Palimpsestes

Phèdre 279 et sqq

Mais il est beau de tendre vers la beauté, et [274b] de souffrir pour elle ce qu'il peut arriver de souffrir.

PHÈDRE

Certainement.

SOCRATE

Mais nous avons suffisamment parlé de ce qui fait, à propos des discours, l'art ou le manque d'art.

PHÈDRE

Assurément.

SOCRATE

Il nous reste, n'est-ce pas, à examiner la convenance ou l'inconvenance qu'il peut y avoir à écrire, et de quelle manière il est honnête ou indécent de le faire ?

PHÈDRE

Oui.

SOCRATE

Sais-tu, à propos de discours, quelle est la manière de faire ou de parler qui te rendra à Dieu le plus agréable possible '?

PHÈDRE

Pas du tout.

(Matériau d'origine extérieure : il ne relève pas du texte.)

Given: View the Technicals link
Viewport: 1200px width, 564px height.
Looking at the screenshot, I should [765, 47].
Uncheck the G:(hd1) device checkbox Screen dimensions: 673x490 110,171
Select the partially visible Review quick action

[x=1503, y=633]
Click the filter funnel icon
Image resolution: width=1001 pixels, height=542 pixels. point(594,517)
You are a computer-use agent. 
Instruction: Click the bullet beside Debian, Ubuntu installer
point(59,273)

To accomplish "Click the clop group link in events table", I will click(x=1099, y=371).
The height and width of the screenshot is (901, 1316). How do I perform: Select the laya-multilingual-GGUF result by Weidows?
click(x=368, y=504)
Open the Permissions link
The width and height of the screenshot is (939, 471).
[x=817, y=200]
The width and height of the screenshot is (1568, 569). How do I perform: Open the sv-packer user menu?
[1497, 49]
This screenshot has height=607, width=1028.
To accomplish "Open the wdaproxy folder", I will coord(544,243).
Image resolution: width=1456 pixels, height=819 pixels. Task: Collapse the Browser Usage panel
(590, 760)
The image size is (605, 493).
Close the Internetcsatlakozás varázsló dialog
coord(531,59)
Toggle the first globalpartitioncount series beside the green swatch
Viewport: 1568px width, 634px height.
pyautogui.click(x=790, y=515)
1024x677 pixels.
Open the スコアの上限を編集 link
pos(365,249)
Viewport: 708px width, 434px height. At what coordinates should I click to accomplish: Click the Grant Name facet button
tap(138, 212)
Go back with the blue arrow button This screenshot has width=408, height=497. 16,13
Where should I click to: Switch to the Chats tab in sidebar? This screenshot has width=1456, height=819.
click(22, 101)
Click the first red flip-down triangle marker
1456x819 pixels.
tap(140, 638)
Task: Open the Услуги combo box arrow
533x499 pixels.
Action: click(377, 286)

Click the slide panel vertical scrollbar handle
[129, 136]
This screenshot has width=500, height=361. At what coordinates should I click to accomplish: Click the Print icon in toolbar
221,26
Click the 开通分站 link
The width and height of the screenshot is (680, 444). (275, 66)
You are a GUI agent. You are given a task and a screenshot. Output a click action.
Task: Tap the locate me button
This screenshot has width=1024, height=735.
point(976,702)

Et toi ?

SOCRATE

Je puis te rapporter une tradition des anciens, car les anciens savaient la vérité. Si nous pouvions la trouver par nous-mêmes, nous inquiéterions-nous des opinions des hommes ?

PHÈDRE

Quelle plaisante question ! Mais dis-moi ce que tu prétends avoir entendu raconter.

SOCRATE

J'ai donc oui dire qu'il existait près de Naucratis, en Égypte, un des antiques dieux de ce pays, et qu'à ce dieu les Égyptiens consacrèrent l'oiseau qu'ils appelaient ibis. Ce dieu se nommait Theuth. C'est lui qui le premier inventa la science des nombres, le calcul, la géométrie, l'astronomie, le trictrac, les dés, et enfin l'écriture. Le roi Thamous régnait alors sur toute la contrée ; il habitait la grande ville de la Haute-Égypte que les Grecs appellent Thèbes l'égyptienne, comme ils nomment Ammon le dieu-roi Thamous. Theuth vint donc trouver ce roi pour lui montrer les arts qu'il avait inventés, et il lui dit qu'il fallait les répandre parmi les Égyptiens. Le roi lui demanda de quelle utilité serait chacun des arts. Le dieu le renseigna ; et, selon qu'il les jugeait être un bien ou un mal, le roi approuvait ou blâmait. On dit que Thamous fit à Theuth beaucoup d'observations pour et contre chaque art. Il serait trop long de les exposer. Mais, quand on en vint à l'écriture

Roi, lui dit Theuth, cette science rendra les Égyptiens plus savants et facilitera l'art de se souvenir, car j'ai trouvé un remède pour soulager la science et la mémoire.

Et le roi répondit :

- Très ingénieux Theuth, tel homme est capable de créer les arts, et tel autre est à même de juger quel lot d'utilité ou de nocivité ils conféreront à ceux qui en feront usage. Et c'est ainsi que toi, père de l'écriture, tu lui attribues, par bienveillance, tout le contraire de ce qu'elle peut apporter.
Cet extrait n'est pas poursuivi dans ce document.